Report each line from the data below that holds the word "height".

====== Supplied records

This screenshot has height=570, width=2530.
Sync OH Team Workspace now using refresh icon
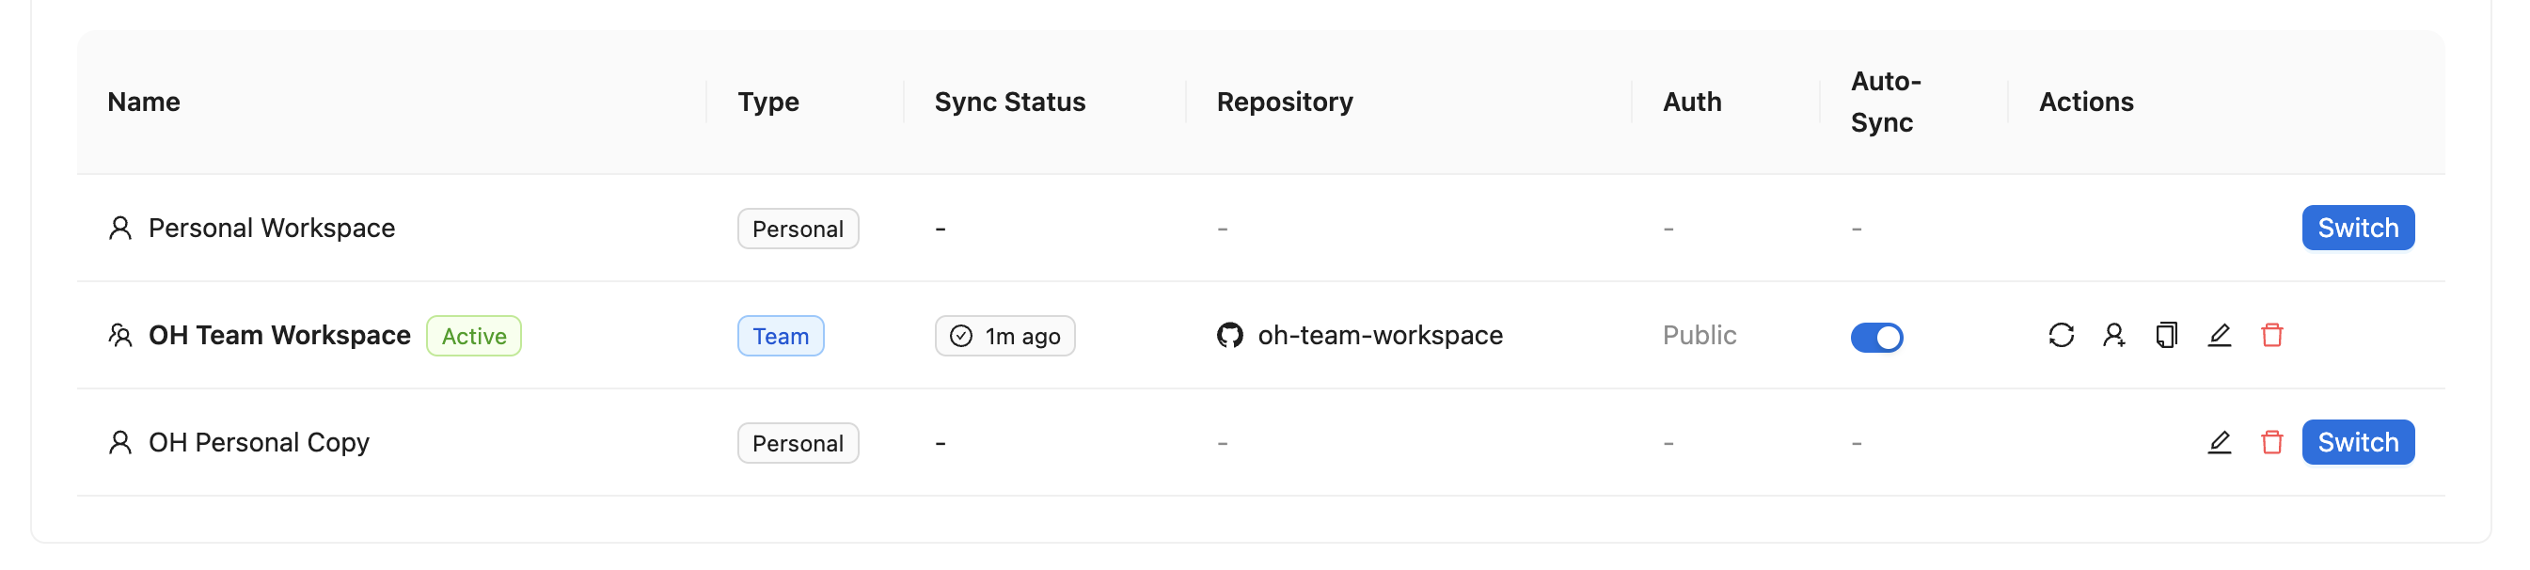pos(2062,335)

============
====== Supplied records

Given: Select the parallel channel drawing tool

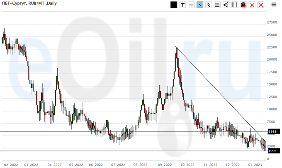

============
====== Supplied records

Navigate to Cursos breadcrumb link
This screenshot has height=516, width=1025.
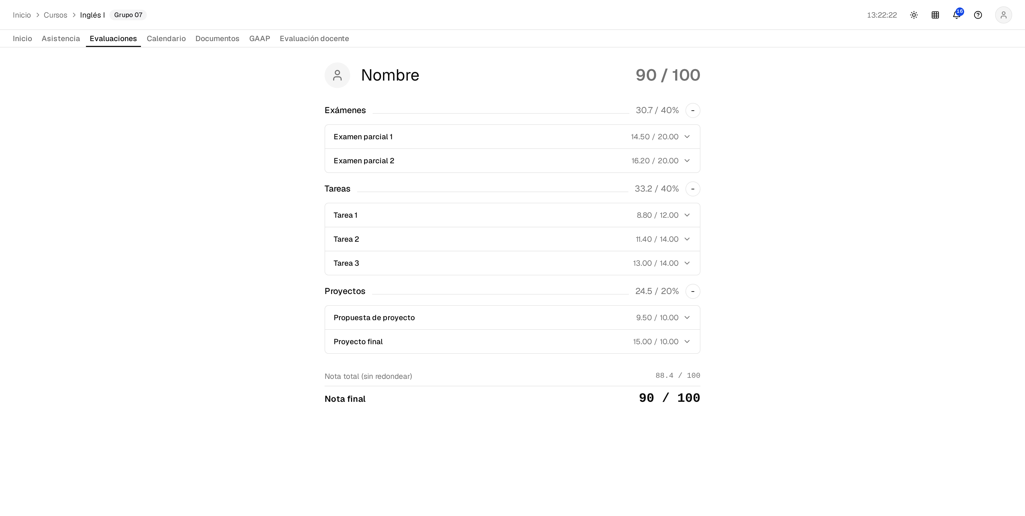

============

• _Result of this task_
This screenshot has height=570, width=2530.
This screenshot has height=516, width=1025.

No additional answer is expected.